Father Andrew didn’t think about his dad’s conversion while growing up, but he now sees it in a different light.

On a family vacation to Jamaica when Father Andrew was in sixth grade, his dad arranged for a Jamaican priest to come to the family’s hotel to offer Mass or Communion.

“I think of how strange that is in hindsight; and I look back — I hardly know a single person who would figure out how to get a local priest to come to your hotel balcony,” he said. “At the time, I thought it was annoying. I wanted to sit on the beach.”

 

Father in Faith

When Father Andrew was in middle school, his father saw him thinking more about faith. His son attended Dominican University near Chicago and then served with Catholic Youth Expeditions in Door County, Wisconsin, an ecclesial community that leads retreats of prayer, proclamation of the Gospel and outdoor adventure.
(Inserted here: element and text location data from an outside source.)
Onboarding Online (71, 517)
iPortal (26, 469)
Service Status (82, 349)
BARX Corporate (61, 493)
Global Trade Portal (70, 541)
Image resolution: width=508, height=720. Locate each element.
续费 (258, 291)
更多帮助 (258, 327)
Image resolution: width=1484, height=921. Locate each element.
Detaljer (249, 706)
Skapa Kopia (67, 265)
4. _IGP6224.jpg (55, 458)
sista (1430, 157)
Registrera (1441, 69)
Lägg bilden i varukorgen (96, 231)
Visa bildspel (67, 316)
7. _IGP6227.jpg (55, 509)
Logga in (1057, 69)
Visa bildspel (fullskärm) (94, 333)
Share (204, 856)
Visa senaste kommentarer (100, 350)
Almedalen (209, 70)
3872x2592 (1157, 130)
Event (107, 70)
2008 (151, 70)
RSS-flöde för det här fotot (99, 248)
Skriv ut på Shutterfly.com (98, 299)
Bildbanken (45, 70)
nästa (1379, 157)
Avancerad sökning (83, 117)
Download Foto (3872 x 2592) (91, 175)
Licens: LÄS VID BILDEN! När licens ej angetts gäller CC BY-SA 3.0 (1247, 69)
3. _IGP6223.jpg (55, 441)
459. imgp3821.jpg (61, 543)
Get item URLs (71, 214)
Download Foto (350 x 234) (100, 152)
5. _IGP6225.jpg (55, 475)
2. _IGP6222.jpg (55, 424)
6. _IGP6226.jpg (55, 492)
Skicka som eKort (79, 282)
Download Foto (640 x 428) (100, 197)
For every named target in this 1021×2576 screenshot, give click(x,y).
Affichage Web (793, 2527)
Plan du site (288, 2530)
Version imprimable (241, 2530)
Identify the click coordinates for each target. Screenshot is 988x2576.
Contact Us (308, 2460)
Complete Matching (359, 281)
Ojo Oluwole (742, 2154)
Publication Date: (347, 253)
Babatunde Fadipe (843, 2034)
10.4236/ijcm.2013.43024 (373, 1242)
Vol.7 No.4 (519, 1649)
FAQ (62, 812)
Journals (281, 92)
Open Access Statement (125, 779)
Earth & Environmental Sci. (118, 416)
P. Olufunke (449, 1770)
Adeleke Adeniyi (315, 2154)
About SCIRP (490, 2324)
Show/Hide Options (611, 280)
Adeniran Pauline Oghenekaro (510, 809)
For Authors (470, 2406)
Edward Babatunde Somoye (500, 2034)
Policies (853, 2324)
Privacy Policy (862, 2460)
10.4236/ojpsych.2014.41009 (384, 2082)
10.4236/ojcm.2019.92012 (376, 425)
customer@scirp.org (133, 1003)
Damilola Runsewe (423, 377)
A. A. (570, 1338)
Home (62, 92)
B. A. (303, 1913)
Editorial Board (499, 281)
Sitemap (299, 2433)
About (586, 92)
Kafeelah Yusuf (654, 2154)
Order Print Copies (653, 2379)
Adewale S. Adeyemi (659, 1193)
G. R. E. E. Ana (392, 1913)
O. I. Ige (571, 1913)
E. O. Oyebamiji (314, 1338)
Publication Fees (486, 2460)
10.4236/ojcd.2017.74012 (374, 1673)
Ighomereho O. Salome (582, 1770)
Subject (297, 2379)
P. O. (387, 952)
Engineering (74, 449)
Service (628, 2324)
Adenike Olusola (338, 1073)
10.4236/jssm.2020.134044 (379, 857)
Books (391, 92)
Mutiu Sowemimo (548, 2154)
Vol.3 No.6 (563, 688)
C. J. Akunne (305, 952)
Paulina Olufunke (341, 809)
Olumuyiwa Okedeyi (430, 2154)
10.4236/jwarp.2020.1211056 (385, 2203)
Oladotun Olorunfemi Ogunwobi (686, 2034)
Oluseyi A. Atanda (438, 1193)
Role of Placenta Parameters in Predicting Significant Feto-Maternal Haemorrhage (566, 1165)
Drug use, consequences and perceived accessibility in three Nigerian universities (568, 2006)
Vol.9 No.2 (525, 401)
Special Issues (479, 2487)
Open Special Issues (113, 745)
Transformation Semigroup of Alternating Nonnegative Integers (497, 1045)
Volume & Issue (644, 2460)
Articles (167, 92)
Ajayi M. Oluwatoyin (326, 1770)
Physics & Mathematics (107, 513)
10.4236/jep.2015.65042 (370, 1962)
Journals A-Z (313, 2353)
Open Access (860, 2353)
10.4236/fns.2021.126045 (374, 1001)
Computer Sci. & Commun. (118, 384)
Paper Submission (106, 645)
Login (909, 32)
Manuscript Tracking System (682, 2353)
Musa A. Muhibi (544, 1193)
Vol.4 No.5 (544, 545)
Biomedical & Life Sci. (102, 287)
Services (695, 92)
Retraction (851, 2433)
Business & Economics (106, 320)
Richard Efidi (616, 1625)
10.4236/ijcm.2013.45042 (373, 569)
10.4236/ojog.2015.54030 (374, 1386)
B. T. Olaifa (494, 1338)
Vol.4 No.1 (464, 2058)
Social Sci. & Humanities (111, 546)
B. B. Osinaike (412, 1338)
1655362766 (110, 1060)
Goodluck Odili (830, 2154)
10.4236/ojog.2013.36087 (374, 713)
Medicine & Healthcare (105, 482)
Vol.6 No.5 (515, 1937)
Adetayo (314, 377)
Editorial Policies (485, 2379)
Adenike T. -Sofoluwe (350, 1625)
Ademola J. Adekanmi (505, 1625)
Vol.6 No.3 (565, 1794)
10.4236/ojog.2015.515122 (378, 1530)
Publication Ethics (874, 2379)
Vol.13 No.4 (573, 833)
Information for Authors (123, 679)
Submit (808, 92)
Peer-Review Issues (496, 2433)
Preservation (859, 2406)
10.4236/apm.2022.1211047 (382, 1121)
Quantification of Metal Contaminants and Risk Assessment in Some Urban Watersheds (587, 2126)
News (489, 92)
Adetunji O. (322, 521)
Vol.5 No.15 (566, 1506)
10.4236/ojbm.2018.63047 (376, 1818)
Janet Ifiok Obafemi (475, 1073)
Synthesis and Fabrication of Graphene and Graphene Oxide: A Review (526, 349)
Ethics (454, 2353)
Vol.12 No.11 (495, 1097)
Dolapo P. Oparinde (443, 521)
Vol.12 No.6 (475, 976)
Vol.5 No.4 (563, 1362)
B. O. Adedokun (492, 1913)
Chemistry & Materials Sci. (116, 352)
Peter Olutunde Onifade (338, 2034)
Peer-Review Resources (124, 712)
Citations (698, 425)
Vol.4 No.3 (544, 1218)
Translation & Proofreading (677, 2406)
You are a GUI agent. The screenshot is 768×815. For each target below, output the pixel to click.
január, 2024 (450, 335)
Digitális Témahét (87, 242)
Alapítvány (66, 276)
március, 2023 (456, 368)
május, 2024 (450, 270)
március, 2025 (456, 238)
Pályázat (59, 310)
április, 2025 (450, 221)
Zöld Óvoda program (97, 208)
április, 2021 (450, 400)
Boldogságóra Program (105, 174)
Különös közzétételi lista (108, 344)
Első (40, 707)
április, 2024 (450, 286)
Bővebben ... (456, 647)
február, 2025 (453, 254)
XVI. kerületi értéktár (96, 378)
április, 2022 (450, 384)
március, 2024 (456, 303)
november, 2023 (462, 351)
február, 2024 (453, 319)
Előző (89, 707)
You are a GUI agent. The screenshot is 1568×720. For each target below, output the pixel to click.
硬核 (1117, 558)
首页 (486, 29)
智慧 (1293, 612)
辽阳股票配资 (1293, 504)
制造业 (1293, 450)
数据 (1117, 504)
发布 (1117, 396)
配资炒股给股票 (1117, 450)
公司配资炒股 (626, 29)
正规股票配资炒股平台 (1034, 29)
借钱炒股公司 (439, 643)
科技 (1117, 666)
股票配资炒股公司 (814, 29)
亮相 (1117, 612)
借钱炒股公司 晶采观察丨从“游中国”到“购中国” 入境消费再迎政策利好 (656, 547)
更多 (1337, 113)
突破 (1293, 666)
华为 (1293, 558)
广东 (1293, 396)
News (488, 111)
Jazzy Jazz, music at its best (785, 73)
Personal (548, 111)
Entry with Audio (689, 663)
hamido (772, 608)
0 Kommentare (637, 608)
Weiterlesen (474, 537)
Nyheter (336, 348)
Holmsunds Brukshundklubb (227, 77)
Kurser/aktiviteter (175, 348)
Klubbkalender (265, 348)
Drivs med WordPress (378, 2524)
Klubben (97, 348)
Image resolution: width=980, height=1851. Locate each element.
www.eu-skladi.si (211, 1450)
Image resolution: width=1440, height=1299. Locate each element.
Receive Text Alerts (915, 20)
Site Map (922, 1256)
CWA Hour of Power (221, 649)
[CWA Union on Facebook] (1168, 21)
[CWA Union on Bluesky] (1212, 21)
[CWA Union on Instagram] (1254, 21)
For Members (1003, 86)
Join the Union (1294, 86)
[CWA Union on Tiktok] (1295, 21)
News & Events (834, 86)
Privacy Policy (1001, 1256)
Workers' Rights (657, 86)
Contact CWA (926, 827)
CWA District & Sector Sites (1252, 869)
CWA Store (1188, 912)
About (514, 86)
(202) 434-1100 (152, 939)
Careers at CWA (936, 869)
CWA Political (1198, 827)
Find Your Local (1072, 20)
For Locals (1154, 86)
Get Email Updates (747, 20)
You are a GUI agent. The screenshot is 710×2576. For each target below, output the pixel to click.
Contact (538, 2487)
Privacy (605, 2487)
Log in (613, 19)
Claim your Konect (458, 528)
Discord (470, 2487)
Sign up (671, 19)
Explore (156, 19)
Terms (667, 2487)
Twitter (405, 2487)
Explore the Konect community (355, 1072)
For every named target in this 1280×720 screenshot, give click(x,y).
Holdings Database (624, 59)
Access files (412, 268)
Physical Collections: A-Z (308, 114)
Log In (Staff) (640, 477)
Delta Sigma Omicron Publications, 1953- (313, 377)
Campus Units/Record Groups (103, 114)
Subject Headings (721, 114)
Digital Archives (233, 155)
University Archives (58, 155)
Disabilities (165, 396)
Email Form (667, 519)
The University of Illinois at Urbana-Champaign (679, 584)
After working at a parish for a year, Father Andrew entered St. Francis de Sales Seminary in St. Francis, Wisconsin.

While Father Andrew was in seminary, Father Peter was transferred to Chicago for his job. During the move in 2013, his wife died suddenly of breast cancer. Their future plans disrupted, Father Peter thought again about ministry. He quickly let go of the home he’d shared with his wife and moved into a small apartment.

Father Peter felt called to do something different, and so he wasn’t totally surprised when a member of his men’s group asked him if he had considered priesthood.

At first, Father Andrew and his older brother, Michael, who lives in Park Ridge, Illinois, with his wife and two children, encouraged their father to become a deacon. “I think in the back of your mind there’s a fear of, well, if he becomes a priest, what’s going to happen to our family?” Father Andrew said.

Father Andrew said his own vocation may have played a role in his father’s decision to pursue priesthood but noted that Father Peter was already moving in that direction. “His faith was and is always stronger than mine,” Father Andrew said.

Entering Mundelein Seminary in Mundelein, Illinois, at age 59 to live and study with much younger seminarians meant letting go of control, Father Peter said.

“I found the more I let go, the more I’m open to the little miracles God does provide; because with this whole pandemic thing, we’ve fooled ourselves that we’re in control,” he said. “We’re not in control, and this is a wake-up call.”

While in seminary, Father Peter gained insights about marriage. “I remember one time it brought me to tears,” he said. “I wish I’d known this when I was married. There’s a lot that I learned in seminary about being a spouse.”

He added, “All those things you can give as a married person in ministry are still true, except now I’m preaching every day, I’m hearing confessions, counseling people, anointing people that are in the hospital. I just really feel God’s given me a chance to redeem the mistakes I made in the first half of my life, and so I’m really happy that he’s given me some humility, finally.”

 

Father to Father (and Son)

After Father Peter’s ordination, during which Father Andrew placed a chasuble on his father, the son approached to receive a blessing from the father — a special moment of priestly blessing.

Father Andrew “said early on that … he wanted me to be his father,” Father Peter said. “He didn’t want me to be so much a fellow seminarian. I’ve tried to respect that. He lost his mom, and I don’t think he wanted to lose his dad.” 

On the other hand, Father Andrew acknowledged that priests share a special bond on a certain level without speaking, which is also a lesson for fathers and sons, too. “I think for everyone, particularly for fathers and sons, there comes a time when you begin to understand your father a little more,” he said. “But I’d say the difference, the biggest change for me, personally, is really just to have that unspoken understanding on a different level that I’m beginning to have with him.”

Father Peter doesn’t know how many years God will bless him with to continue deepening this understanding with his son and serving as a priest, but he noted that longevity is in his genes.

“I’m so grateful God woke me up to his world and what he’s asking us to do: to now love and serve him,” Father Peter said. “Even if I only have a year, that’s okay. I’m going to be with him for eternity, and that’s what we all should be wanting.”

 Susan Klemond writes from St. Paul, Minnesota.